Fitch Ratings has assigned a 'BB' rating on approximately $83.4 million
private college revenue refunding bonds, series 2014 issued by the Iowa
Higher Education Loan Authority on behalf of Wartburg College (Wartburg
or the college).
The fixed rate series 2014 bonds (the bonds) are expected to sell via
negotiation the week of July 28, 2014. Proceeds of the bonds will be
used to current refund all of the outstanding series 2005A and series
2005B bonds, and to pay costs of issuance.
At the same time, Fitch affirms the rating on the outstanding series
The Rating Outlook is Stable.
The series 2014 private college facility revenue bonds are a general
obligation of the college, secured by a lien on revenues of the college
and a mortgage on the core campus, including the wellness center which
was the prime security for the series 2005B bonds. Additionally, the
bonds are supported by a debt service reserve fund equal to maximum
annual debt service (MADS).
KEY RATING DRIVERS
FINANCIAL PROFILE IMPROVING: Wartburg's 'BB' rating reflects continuous
operating margin improvement, although margins remain negative as
calculated by Fitch; relative stability in the unrestricted liquidity
cushion; and no new debt plans alleviate some concern over the college's
high debt burden.
DECLINING ENROLLMENT TREND: Wartburg has experienced two consecutive
years of a reduction in full-time equivalent (FTE) counts. Management
has ramped up recruitment efforts which reflect an increase in
year-over-year applications, admits and deposits for fall 2014 to date
(at July 1, 2014).
FINANCIAL FLEXIBILITY LIMITED: Wartburg is dependent on a high level of
student fees to support operations. This critical reliance on student
related revenue is exacerbated by a nearly 50% discount rate.

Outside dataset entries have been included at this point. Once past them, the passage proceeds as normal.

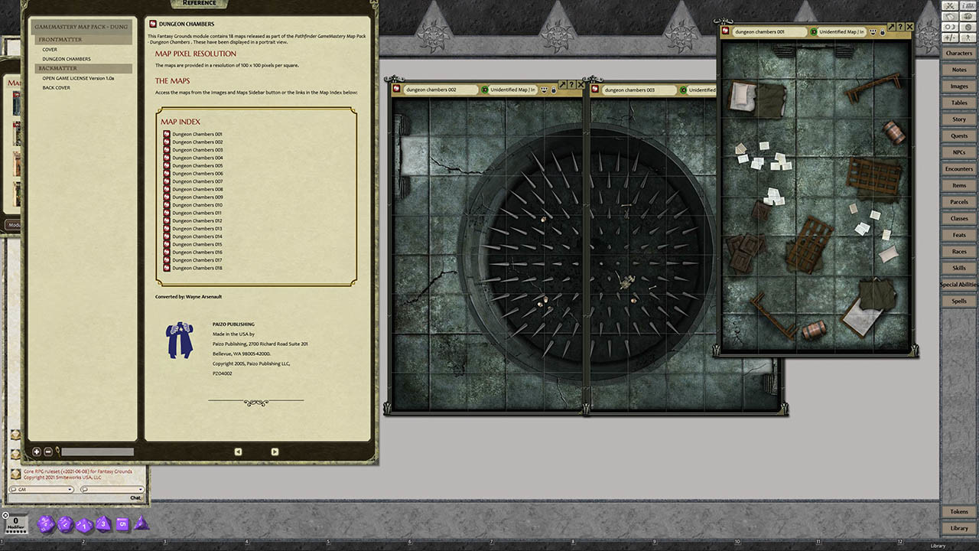Click the pop-out arrow on dungeon chambers 002 window

click(x=563, y=84)
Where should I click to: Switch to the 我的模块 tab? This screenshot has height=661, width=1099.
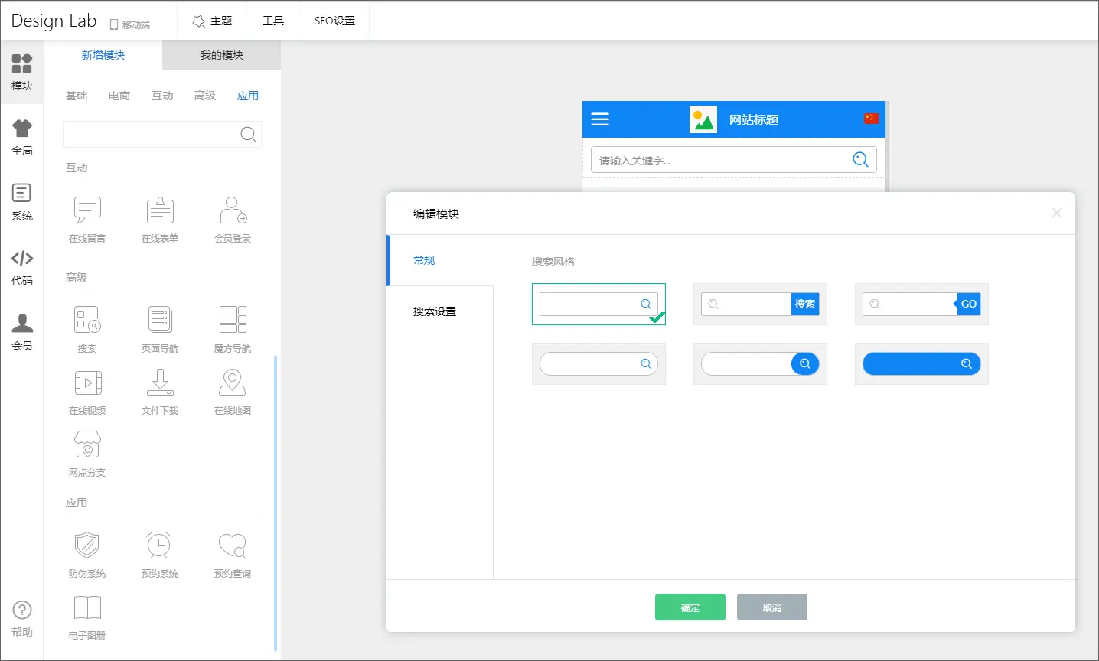pos(221,55)
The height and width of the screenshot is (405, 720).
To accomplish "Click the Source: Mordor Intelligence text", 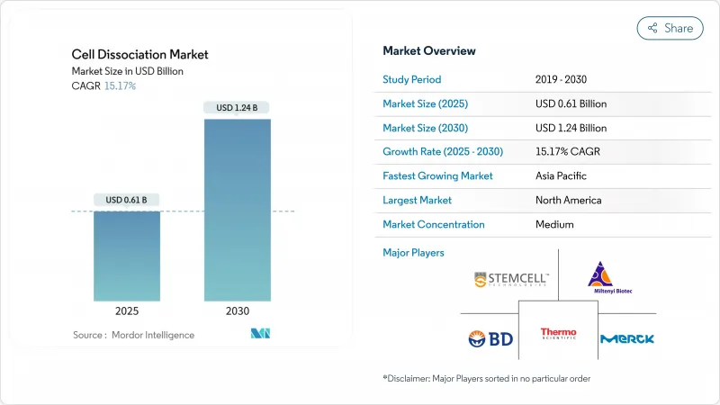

OPERATING PERFORMANCE, RESOURCE DETERIORATION: The rating is sensitive
to shifts in enrollment and resultant impacts to operating performance.
Wartburg's inability to sustain and build on vastly improved margins
over the past four years and stabilize headcount could negatively
pressure the rating. Conversely, enrollment growth and continued
improvement in operating margins driving resource growth may yield
positive rating momentum.
Wartburg College, established in 1852 as a liberal arts college of the
Evangelical Lutheran church, is located in Waverly, IA and serves
predominantly in-state undergraduate students.
OPERATING MARGINS CONTINUE TO IMPROVE
Wartburg's operating margin, calculated by Fitch to exclude any
non-operating income except for scheduled annual endowment support,
improved in fiscal 2013 but still remained negative (1.8%). Fiscal 2014
is expected to be supported by growth in gifts and contributions, which
increased by about $1 million for fiscals 2012 and 2013. Although
enrollment declined for the school year 2012-2013, Wartburg's focus on
maximizing net yield per student and curbing expense growth assisted in
producing margin improvement.
The audited financial statements for the fiscal year ending May 31, 2014
are not yet completed. Previously Fitch noted an expectation of Wartburg
generating a break-even operating margin by fiscal 2014 on a full
accrual basis, as calculated by Fitch to include the endowment draw and
depreciation expense, but exclude realized and unrealized gains.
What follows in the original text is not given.